> [Task instructions]
Quote the lines between the line holding "You are a GUI" and the line holding "click(x=84, y=25)", inclusive, word for word.

> [Provided entries]

◆ ◆ ◆ ◆ ◆ ◆ ◆

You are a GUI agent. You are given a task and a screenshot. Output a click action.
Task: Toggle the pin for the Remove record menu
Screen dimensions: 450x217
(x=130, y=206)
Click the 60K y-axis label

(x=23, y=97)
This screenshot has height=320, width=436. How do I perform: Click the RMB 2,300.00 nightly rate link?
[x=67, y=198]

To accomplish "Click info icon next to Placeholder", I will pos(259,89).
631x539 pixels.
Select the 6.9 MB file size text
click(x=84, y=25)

◆ ◆ ◆ ◆ ◆ ◆ ◆

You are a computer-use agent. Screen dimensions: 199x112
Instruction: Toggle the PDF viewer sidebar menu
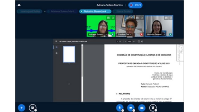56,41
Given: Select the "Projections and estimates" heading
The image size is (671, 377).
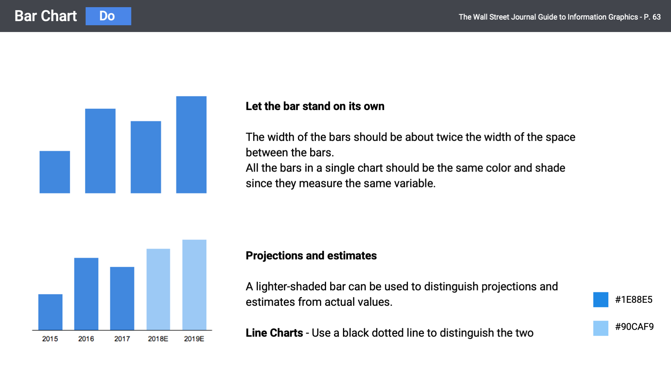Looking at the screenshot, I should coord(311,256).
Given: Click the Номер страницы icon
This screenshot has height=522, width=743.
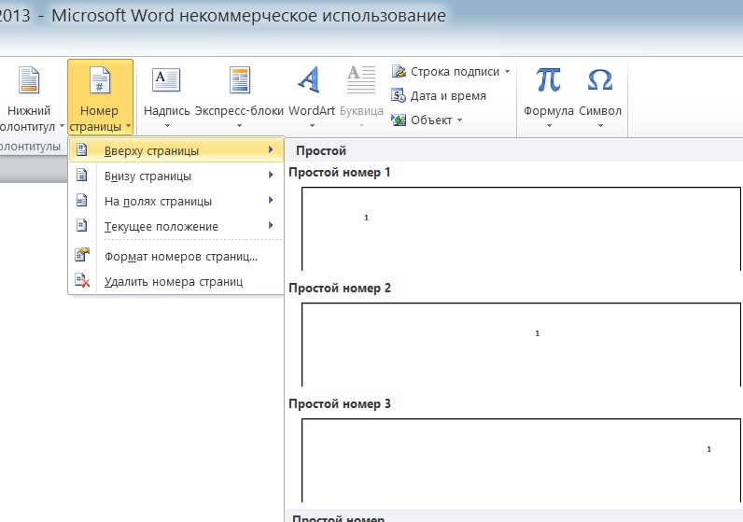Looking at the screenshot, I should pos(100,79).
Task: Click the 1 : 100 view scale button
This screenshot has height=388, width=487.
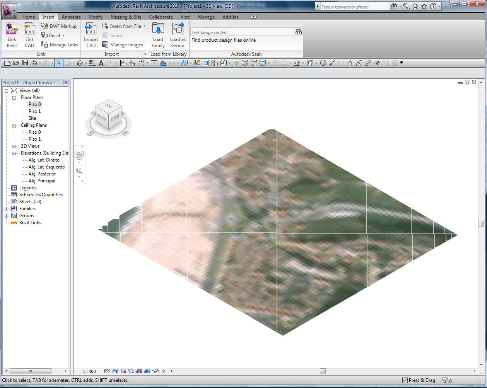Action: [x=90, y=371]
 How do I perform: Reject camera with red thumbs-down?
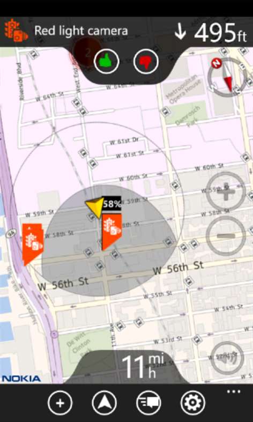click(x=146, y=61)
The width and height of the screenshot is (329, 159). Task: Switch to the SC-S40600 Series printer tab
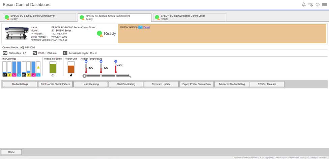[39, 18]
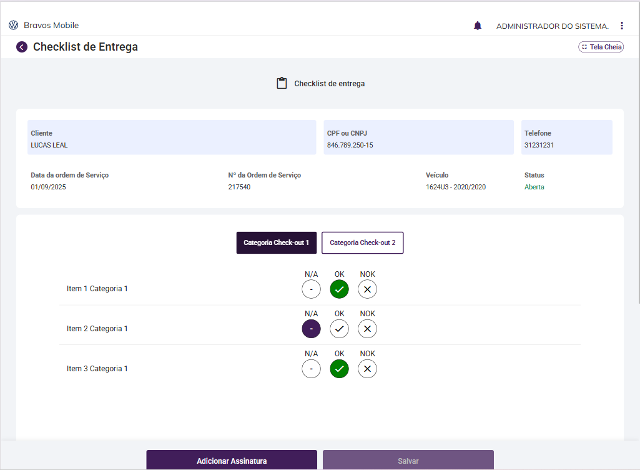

◆ ◆ ◆ ◆ ◆ ◆ ◆

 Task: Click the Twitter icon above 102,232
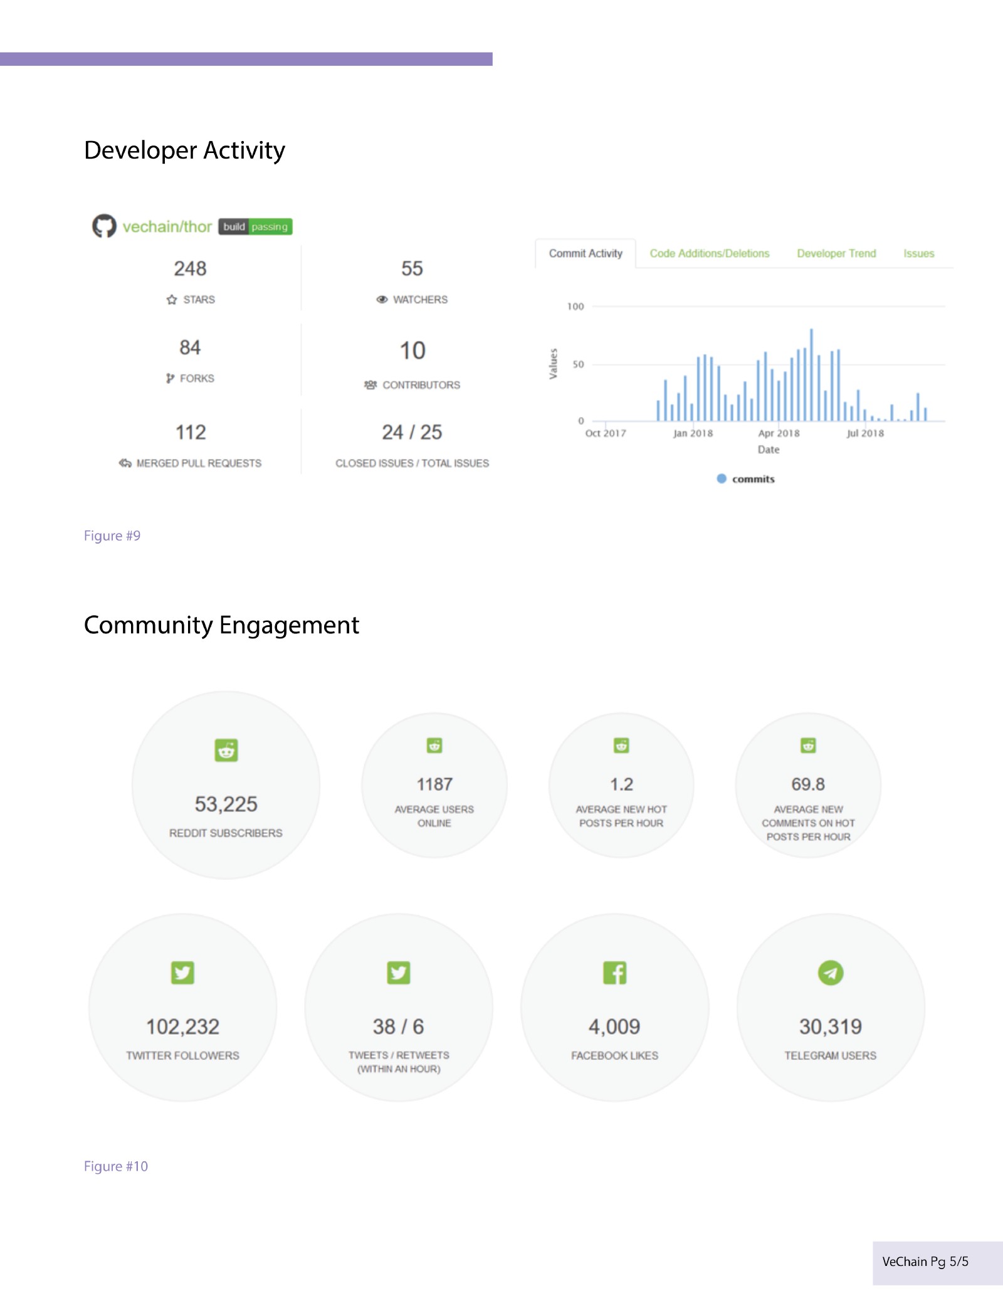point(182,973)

◆ ◆ ◆ ◆ ◆ ◆ ◆

> [Completed task]
You are a GUI agent. You are given a task and a screenshot. Output a click action.
Task: Toggle the pin for the Remove record menu
Screen dimensions: 450x217
(x=130, y=206)
Click the 60K y-axis label

(x=23, y=97)
This screenshot has height=320, width=436. How do I perform: Click the RMB 2,300.00 nightly rate link?
[x=67, y=198]

To accomplish "Click info icon next to Placeholder", I will pos(259,89).
631x539 pixels.
Select the 6.9 MB file size text
click(x=84, y=25)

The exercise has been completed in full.